Отчасти же это проблема употребления слов. Слово «Бог», пишем ли мы его с заглавной или строчной буквы, выполняет двойную задачу. Это обычное существительное (как «стул», «стол», «собака» или «кошка»), указывающее на божественное существо. Когда мы спрашиваем: «В каких богов верили в Древнем Египте?» — вопрос всем понятен: в разных религиозных традициях существуют различные боги, а также богини, которым люди поклонялись и о которых они рассказывали истории. Однако на использование слова «бог» и его эквивалентов также повлияли три великие монотеистические традиции (иудаизм, христианство и ислам), где оно является как бы именем собственным или личным. И даже сегодня в западном мире, если вы спросите кого–то: «Веришь ли ты в Бога?», этот вопрос, вероятнее всего, поймут как ссылку на «единого Бога иудео–христианской традиции». Если же мы спросим: «Веришь ли ты в какого–нибудь бога?», это будет совсем другой вопрос.
Представления нынешних людей о том, как христиане понимают Бога, крайне схематичны. И порой, когда человека спрашивают о вере в Бога, он тотчас представляет себе старичка с длинной белой бородой (что мы можем видеть на некоторых рисунках Уильяма Блейка), сидящего на облаке и с гневом смотрящего вниз, на тот беспорядок, который мы развели в мире. Если любой разумный человек попытается поверить в такого Бога, вряд ли он добьется успеха. Этот образ мало связан с подлинной верой христиан, однако на удивление много людей полагают, что христиане, говоря о «Боге», имеют в виду именно такое существо.
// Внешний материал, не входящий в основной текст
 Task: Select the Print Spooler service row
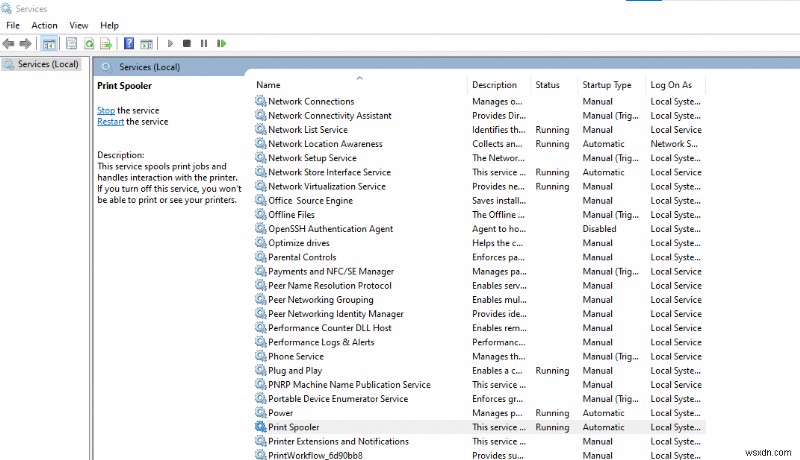(x=294, y=427)
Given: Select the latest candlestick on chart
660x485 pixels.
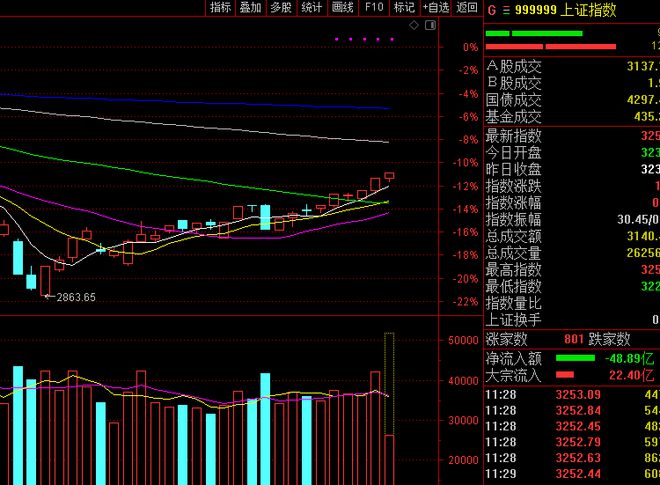Looking at the screenshot, I should 389,176.
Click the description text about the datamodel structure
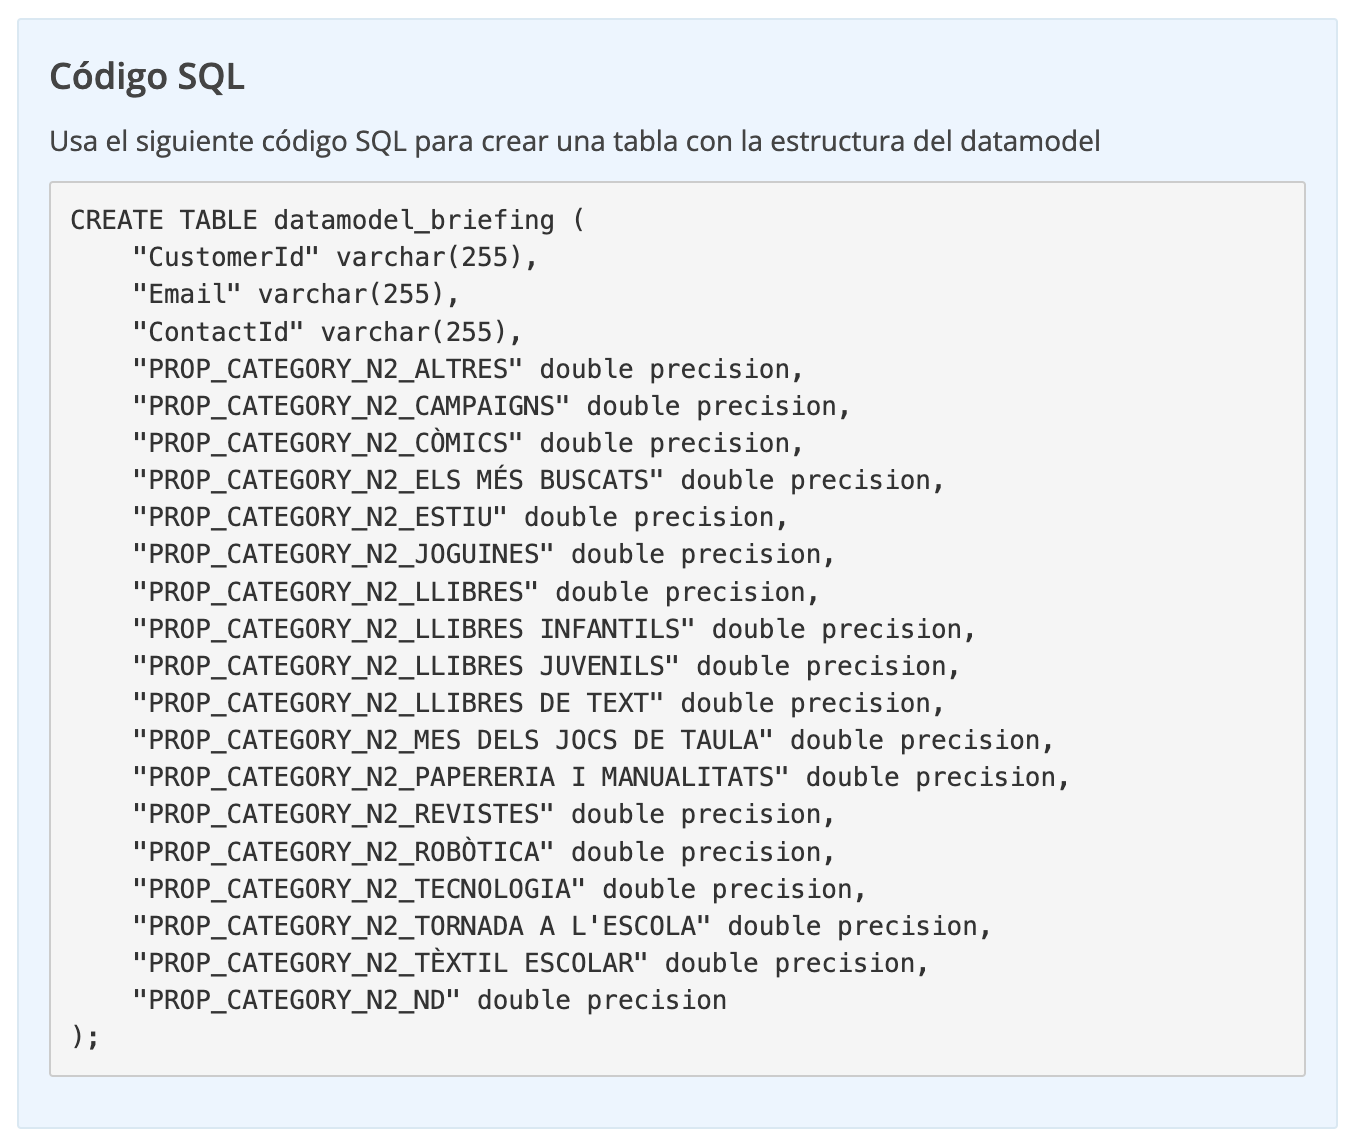The height and width of the screenshot is (1146, 1352). (x=574, y=141)
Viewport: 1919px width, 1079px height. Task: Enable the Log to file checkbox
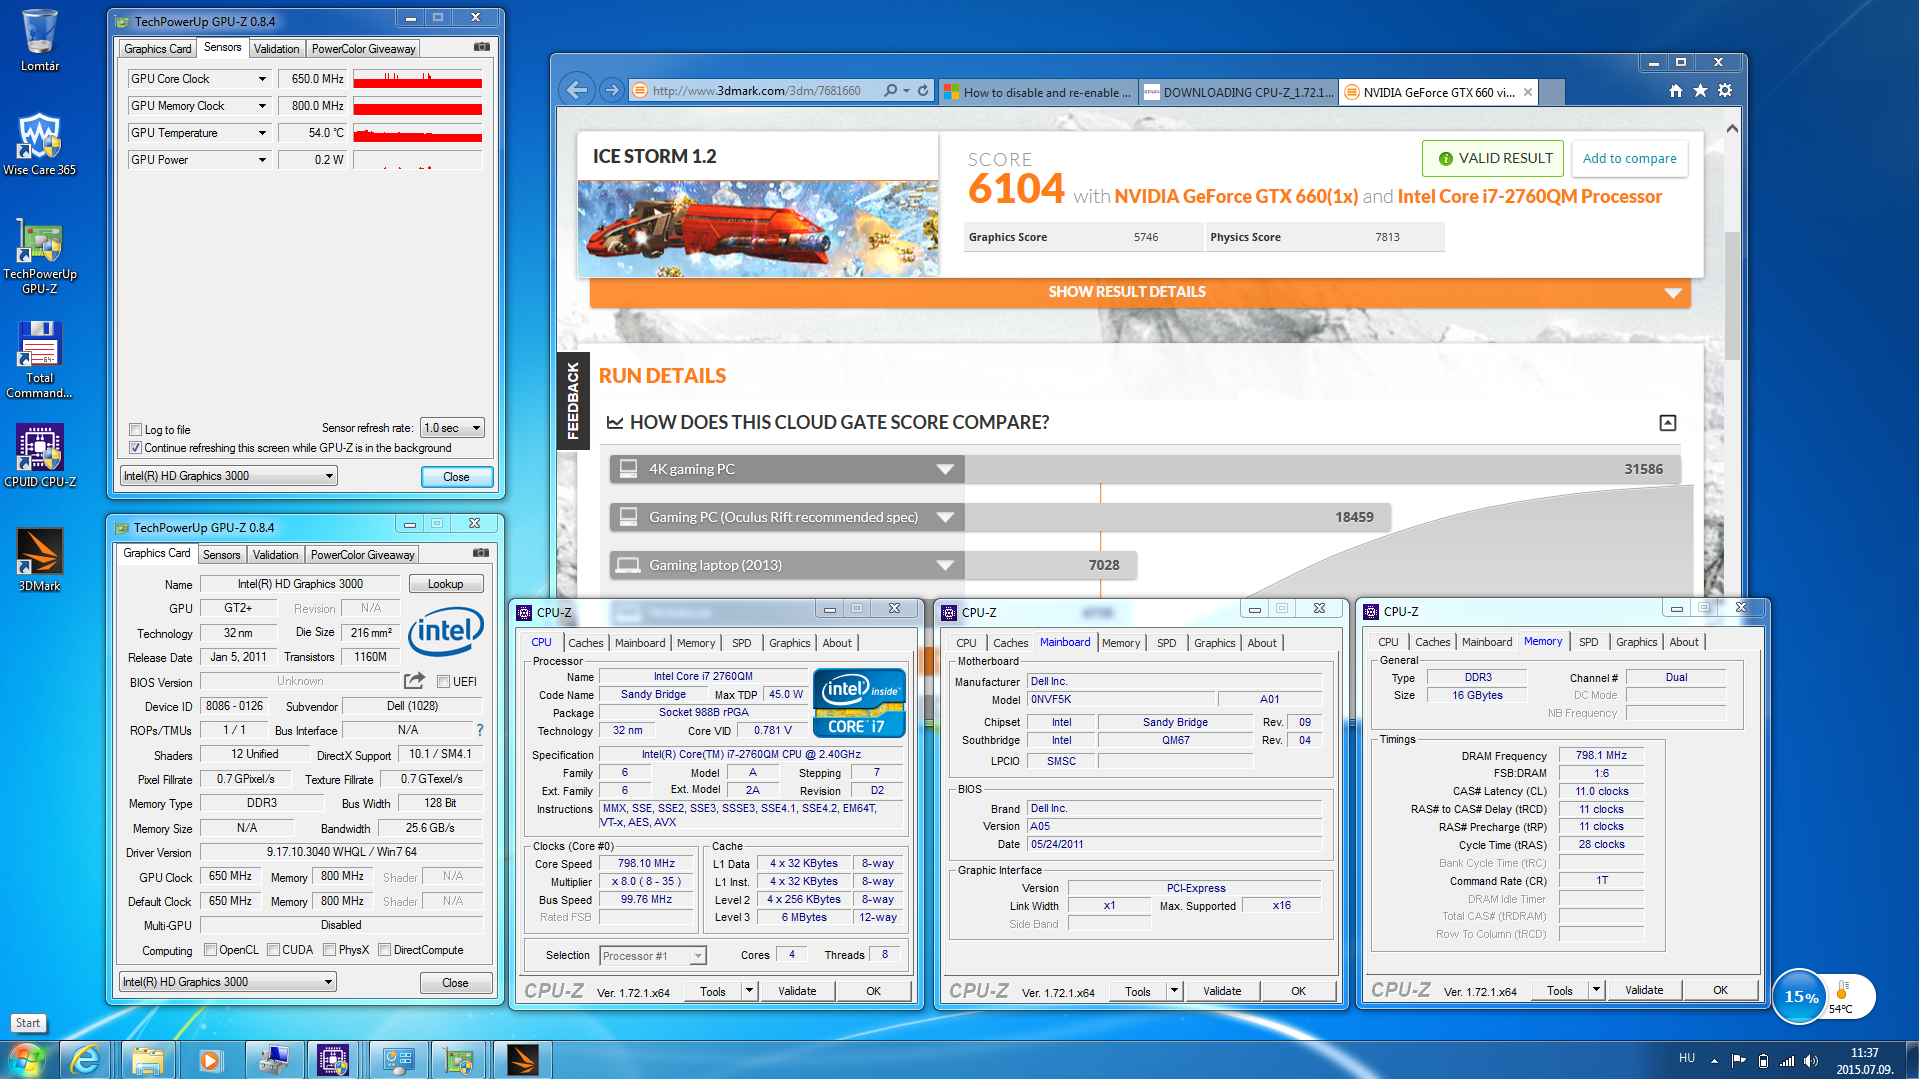(x=135, y=430)
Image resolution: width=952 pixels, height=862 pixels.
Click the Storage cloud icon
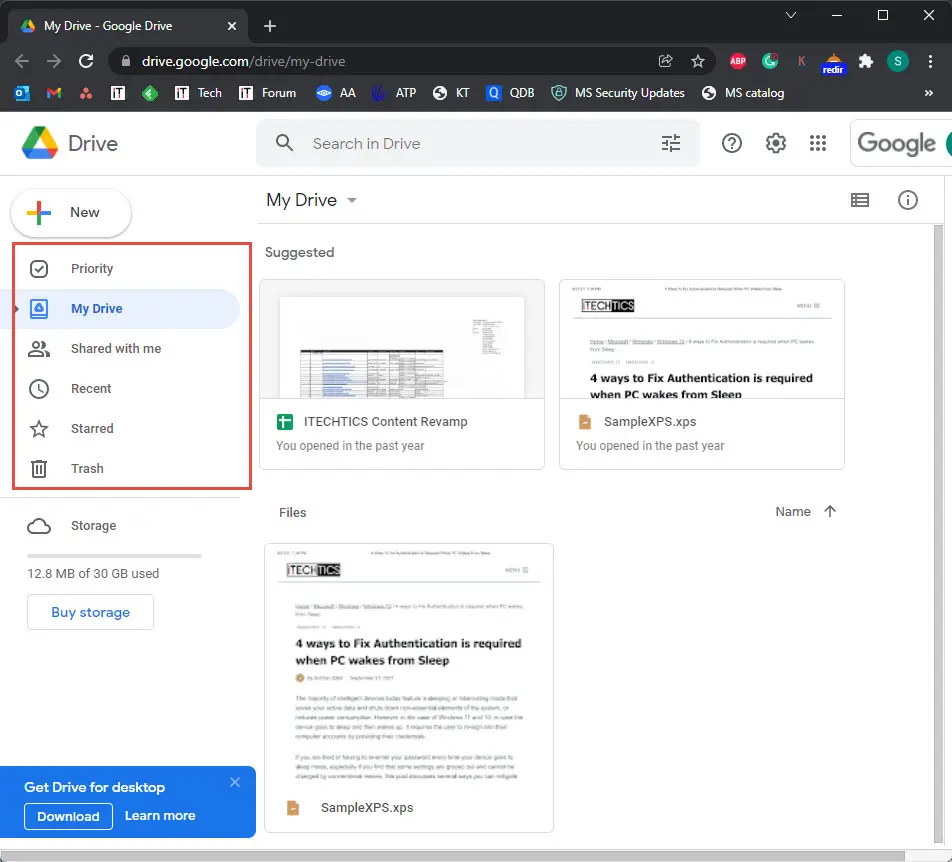[39, 526]
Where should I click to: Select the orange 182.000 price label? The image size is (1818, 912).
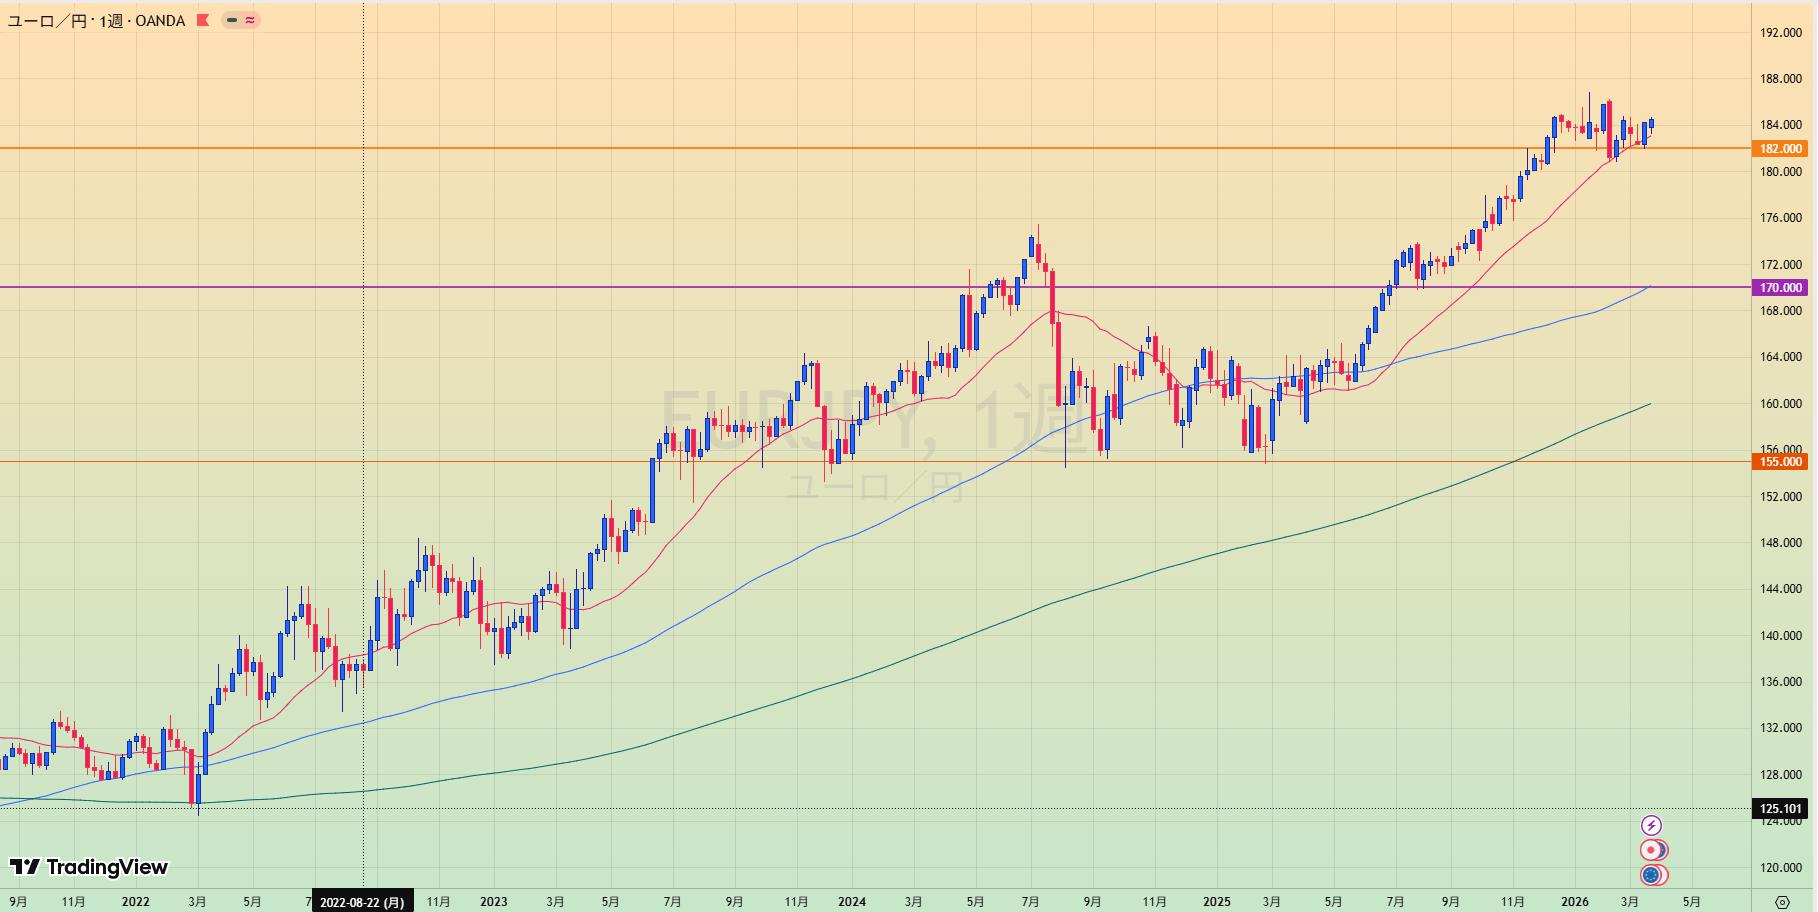pyautogui.click(x=1780, y=149)
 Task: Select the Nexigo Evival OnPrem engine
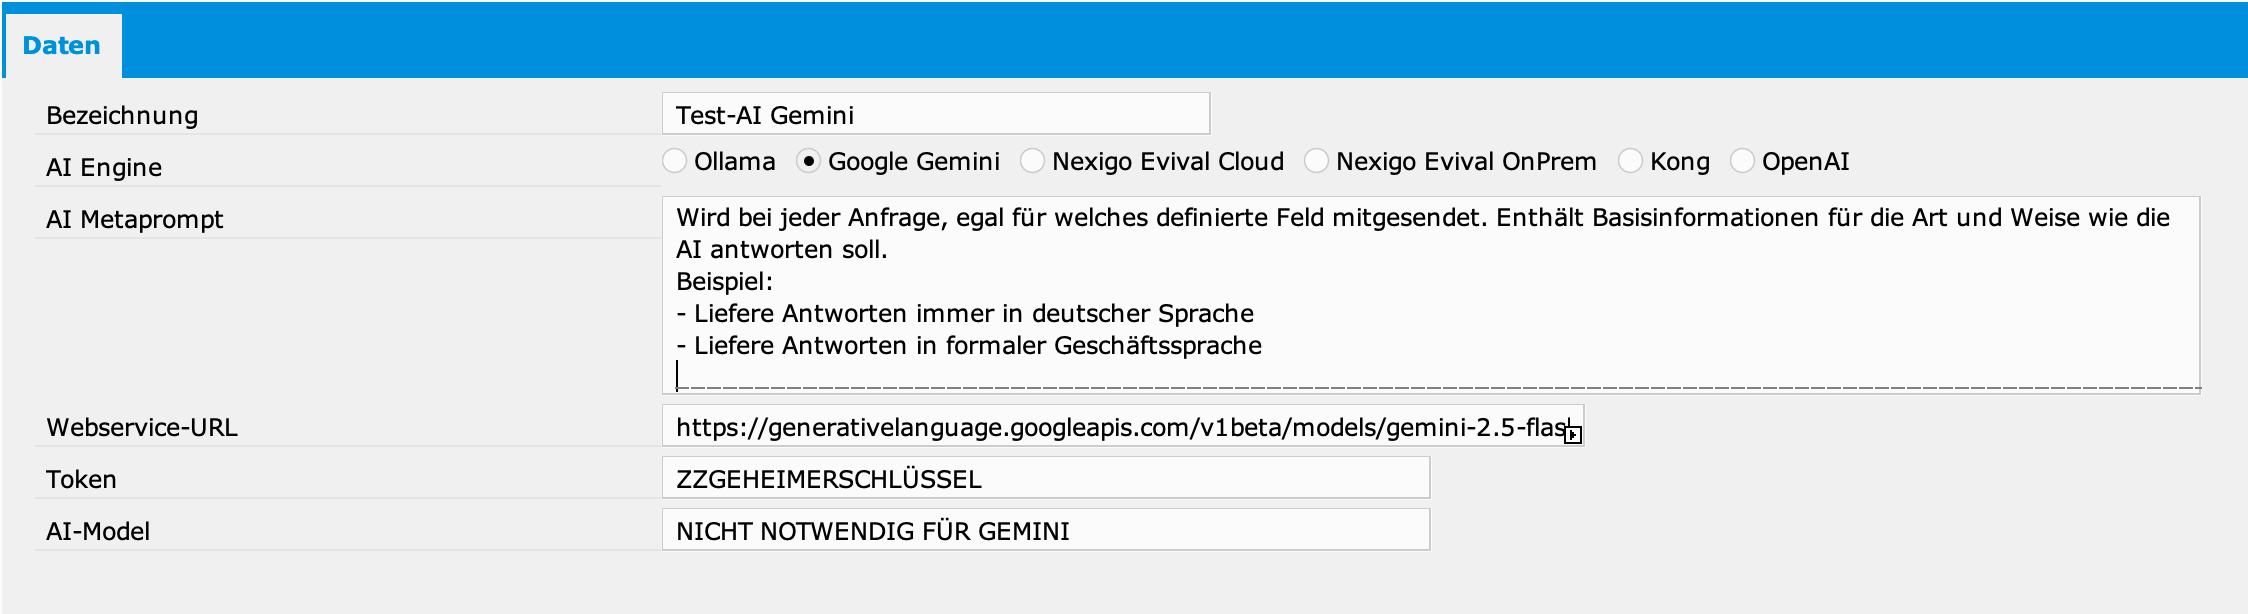click(x=1318, y=160)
Как бы там ни было, наши размышления, вопросы и догадки могут вести нас в нужном направлении туда, где можно найти Бога, но никогда не позволяют нам утверждать, что мы Его познали своими силами. Как бы далеко ни залетали космические корабли, космонавты не могут увидеть Бога, поскольку (если Он существует и хотя бы приблизительно соответствует представлениям великих монотеистических традиций) Он не является объектом в рамках нашей вселенной. Подобным образом никакие человеческие аргументы не могут и не могли загнать Бога в угол, приколоть Его булавкой к нужному месту и заставить подчиниться пытливому уму исследователя.
Однако в христианской истории есть момент, когда Бога действительно прикололи, потому что Он был подвергнут не исследованию, но судебному процессу, пыткам, заключению и смерти. Но это столь невероятное событие, что нам придется поговорить о нем позже. В любом случае поступки людей, издевавшихся над Иисусом из Назарета, вряд ли послужат хорошим образцом для того, кто, прочитав написанное ранее, задался вопросом: могут ли отзвуки голоса, если к ним прислушиваться и следовать за ними, привести его к самому голосу.
Позаимствуем еще один образ из христианской истории. Когда кто–нибудь пытается с помощью аргументов доказать (или опровергнуть) существование Бога, он рискует столкнуться с той же неожиданностью, с какой столкнулись женщины, пришедшие пасхальным утром к могиле Иисуса. Они намеревались выполнить свой долг перед умершим другом и вождем, который мнил себя Мессией. Но он, так сказать, встал раньше них. Их поступки были вполне достойными в соответствии с их представлением о ситуации, однако воскресение Иисуса пролило на все новый свет. Нам еще предстоит поговорить об этом свете, потому что он освещает не только вопрос об Иисусе, но, подобно солнцу, также и все прочие вещи. А пока же нам следует усвоить следующее: поскольку Бог (если Он есть) — не объект в рамках нашего мира или даже идея в рамках нашего интеллектуального мира, мы можем пробираться к центру лабиринта, если у нас есть такое желание, но своими силами мы никогда не попадем в сам этот центр.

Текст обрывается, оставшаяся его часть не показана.